Pour retrouver de la sérénité, ou simplement ne pas la perdre, il faut apprendre la prise de recul. Une compétence simple en apparence, mais décisive.
Elle s’exerce à trois niveaux.
1. Le recul PHYSIQUE
Une réunion s’enlise, l’atmosphère devient tendue, presque toxique.
Se lever quelques instants, faire quelques pas, changer de posture, peu importe le prétexte.
En revenant, quelque chose a changé : le regard, la perception, parfois même l’ambiance.
La distance physique crée déjà une première forme de clarté.
2. Le recul MENTAL
Ici, il s’agit d’apprendre à observer ses pensées.
Non pas les analyser, ni les combattre, mais s’en dissocier et devenir l’ »observateur du penseur ».

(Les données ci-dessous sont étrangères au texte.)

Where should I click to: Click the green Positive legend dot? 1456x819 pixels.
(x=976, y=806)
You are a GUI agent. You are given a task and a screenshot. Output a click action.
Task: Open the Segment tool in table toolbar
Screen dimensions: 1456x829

Au lieu de ruminer, on observe celui qui rumine. Sans jugement.
On constate alors que la température mentale baisse, et que l’agitation n’est pas une fatalité.
3. Le recul ÉMOTIONNEL
Peur, colère, dégoût, rancœur…
Observer ses émotions permet non seulement de mieux les comprendre, mais surtout d’en faire des alliées.
Elles deviennent des sources d’information précieuses pour mieux se connaître et traverser les situations de conflit avec davantage de justesse.
Prendre du recul, c’est faire baisser la température physique, mentale et émotionnelle.
Et quand la température baisse, c’est la clarté revient. Et la sérénité avec.